#### Assignment
Pull every line that includes the word "screenshot" out of the data below and copy it.

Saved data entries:
....................
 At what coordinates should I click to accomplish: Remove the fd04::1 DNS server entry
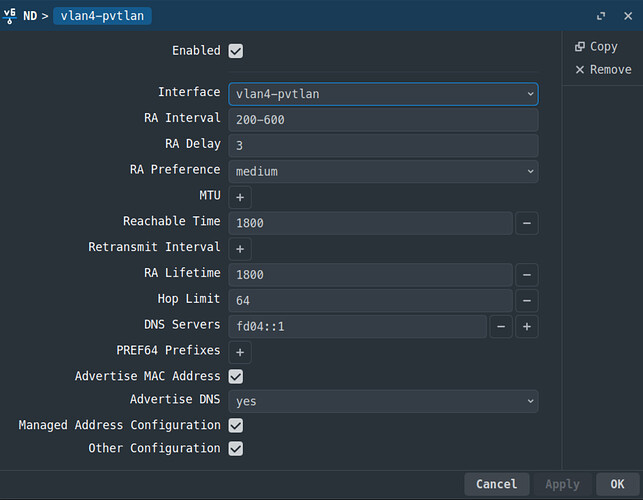coord(501,326)
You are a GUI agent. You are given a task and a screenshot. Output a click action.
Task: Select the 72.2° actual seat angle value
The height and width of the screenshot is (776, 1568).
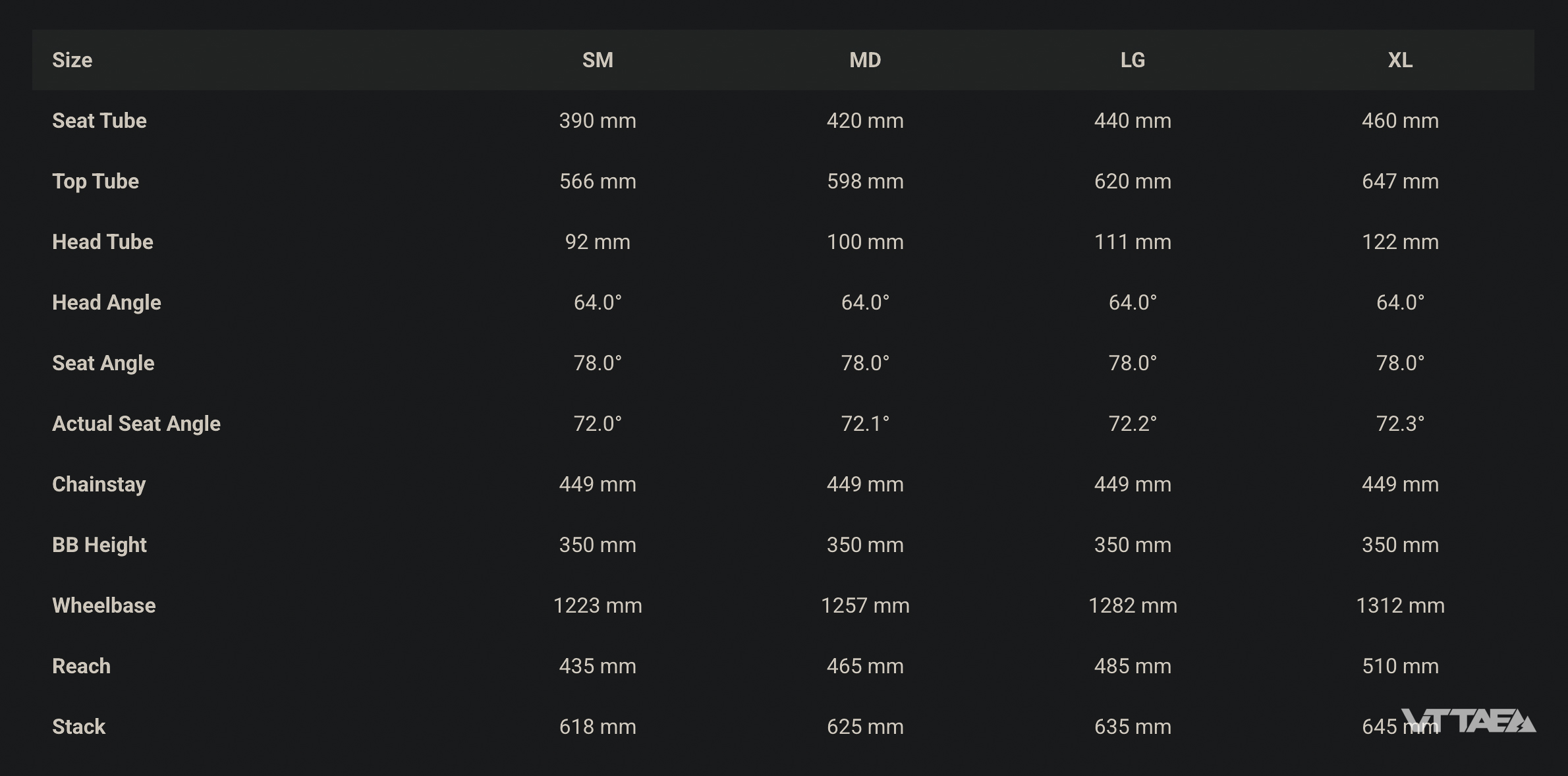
....................
#### Solution to the problem
You are a GUI agent. You are given a task and a screenshot. Output a click action.
The height and width of the screenshot is (776, 1568).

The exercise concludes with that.